(INPUT DATA Opens)

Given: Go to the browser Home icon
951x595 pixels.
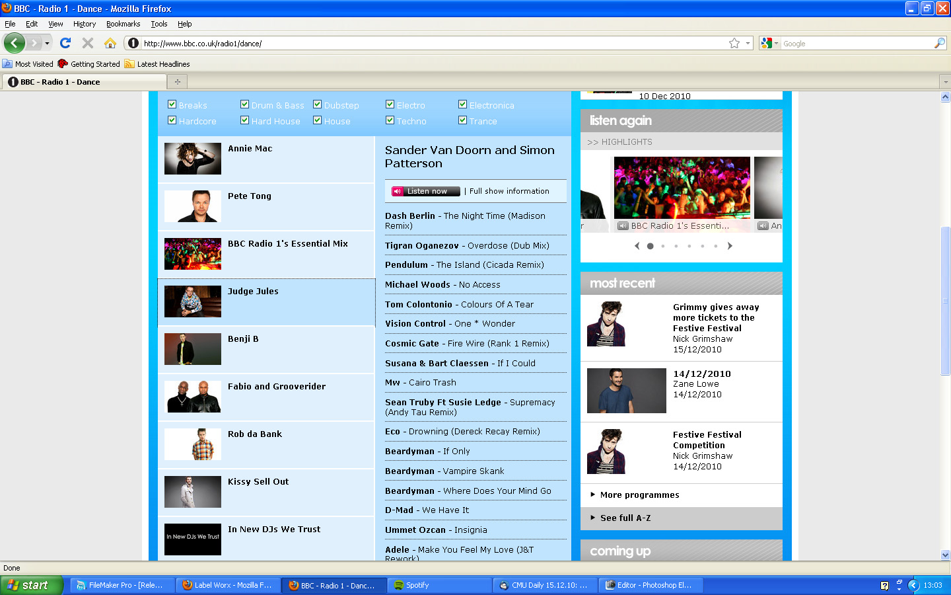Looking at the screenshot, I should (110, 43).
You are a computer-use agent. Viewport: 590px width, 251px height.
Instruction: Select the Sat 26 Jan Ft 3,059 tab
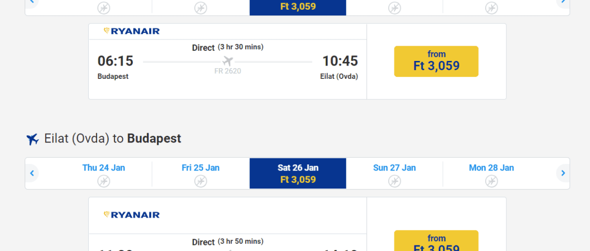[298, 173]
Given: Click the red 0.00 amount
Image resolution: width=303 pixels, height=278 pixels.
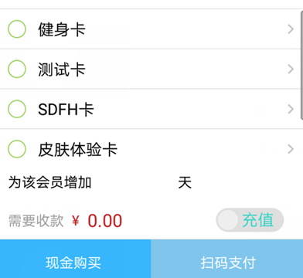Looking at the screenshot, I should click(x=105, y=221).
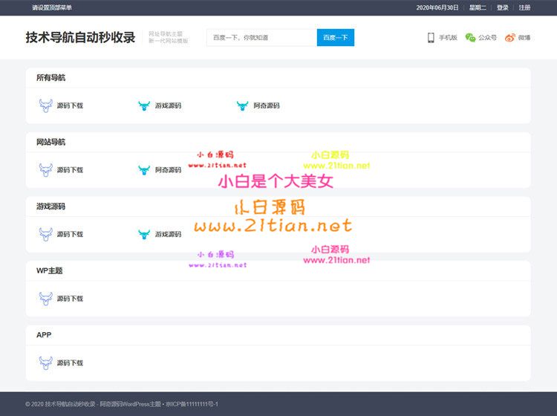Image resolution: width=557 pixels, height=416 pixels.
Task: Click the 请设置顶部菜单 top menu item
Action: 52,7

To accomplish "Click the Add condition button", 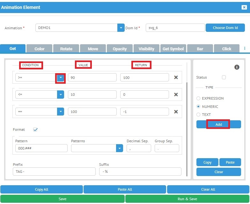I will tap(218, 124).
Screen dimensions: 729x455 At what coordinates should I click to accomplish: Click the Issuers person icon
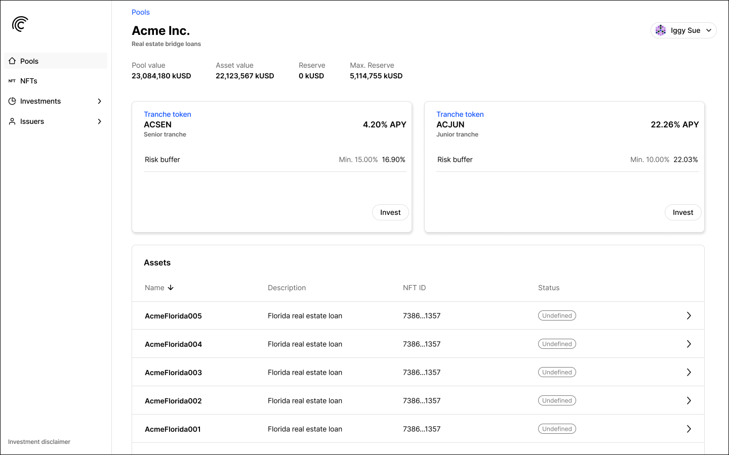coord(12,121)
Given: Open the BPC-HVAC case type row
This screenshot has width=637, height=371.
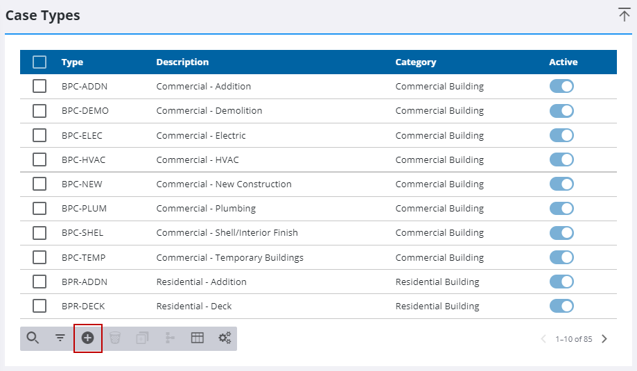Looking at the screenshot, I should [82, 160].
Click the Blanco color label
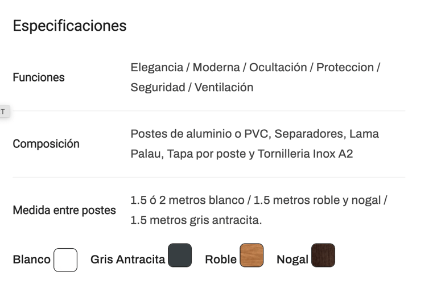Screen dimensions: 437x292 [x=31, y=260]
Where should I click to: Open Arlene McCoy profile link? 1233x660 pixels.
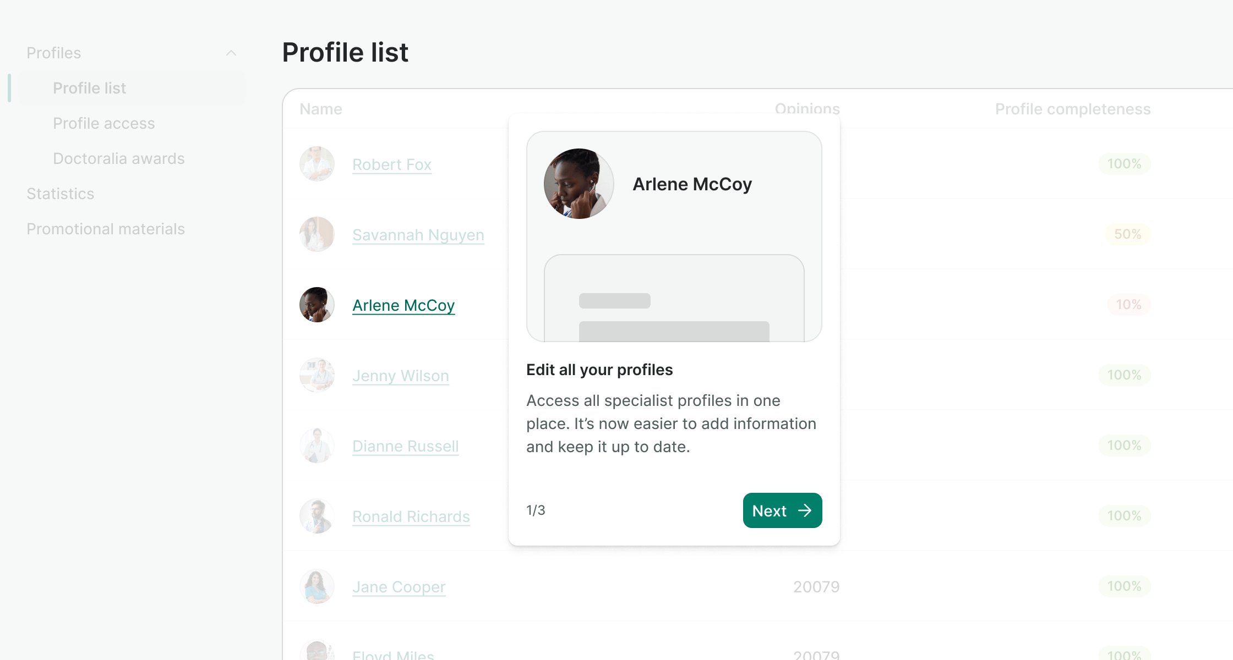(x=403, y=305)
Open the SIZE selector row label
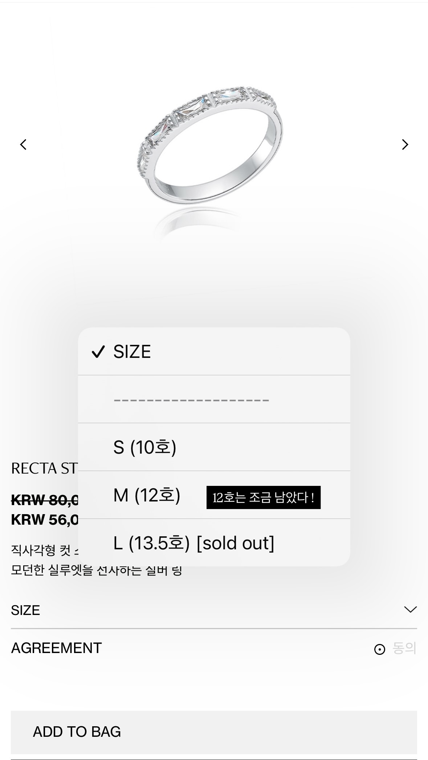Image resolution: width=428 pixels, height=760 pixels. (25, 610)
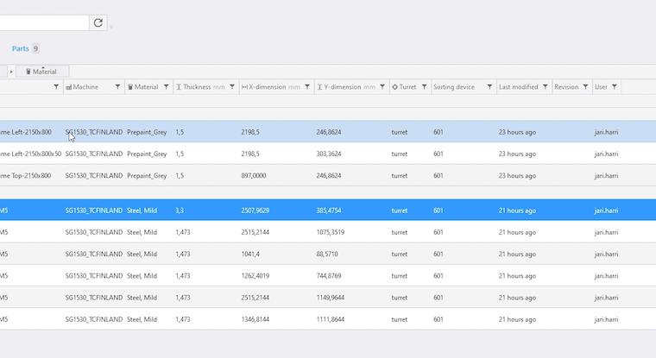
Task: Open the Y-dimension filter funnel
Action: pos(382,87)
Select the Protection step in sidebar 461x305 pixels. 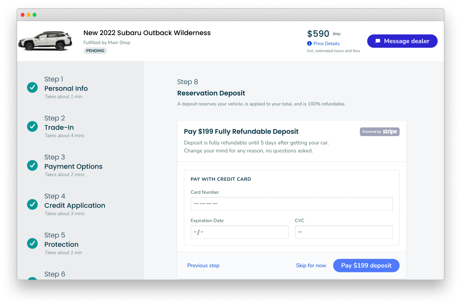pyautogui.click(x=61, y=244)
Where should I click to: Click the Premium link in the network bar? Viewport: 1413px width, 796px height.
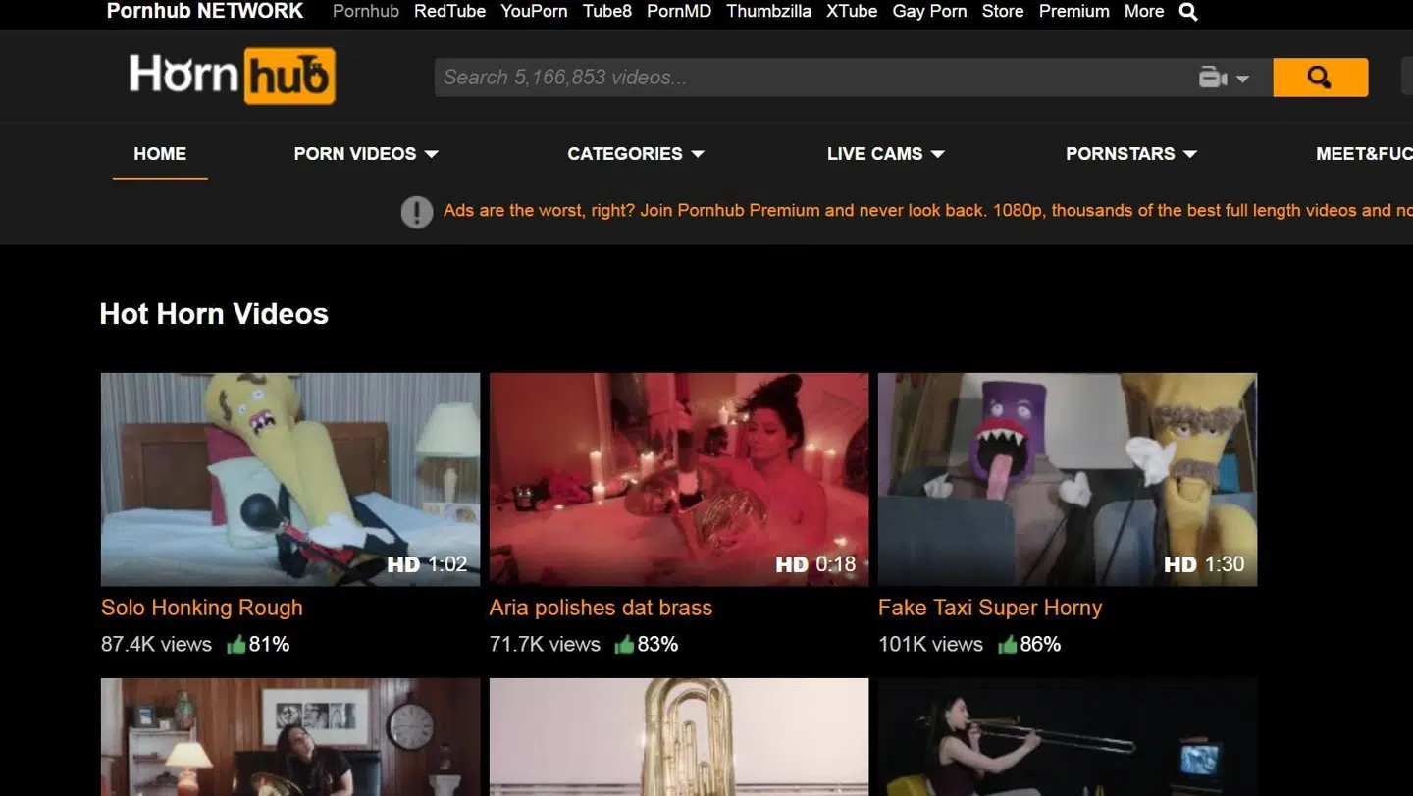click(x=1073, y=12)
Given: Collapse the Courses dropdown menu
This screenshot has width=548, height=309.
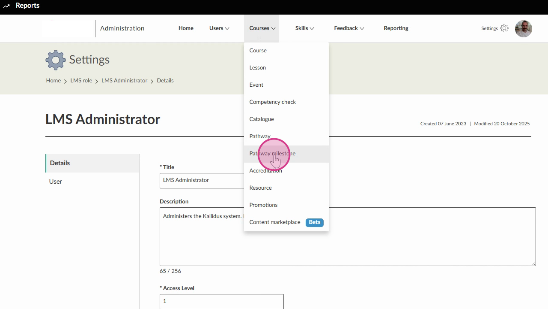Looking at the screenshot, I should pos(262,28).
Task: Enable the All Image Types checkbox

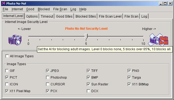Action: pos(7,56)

(INPUT DATA Closes)

* [PROBLEM TO SOLVE] I'd like every line with the string "Given" copied from the listing.

* [EXPECTED ANSWER]
Given: Go to the browser Home icon
Given: Click the red 0.00 amount
Given: Open the BPC-HVAC case type row
Given: Collapse the Courses dropdown menu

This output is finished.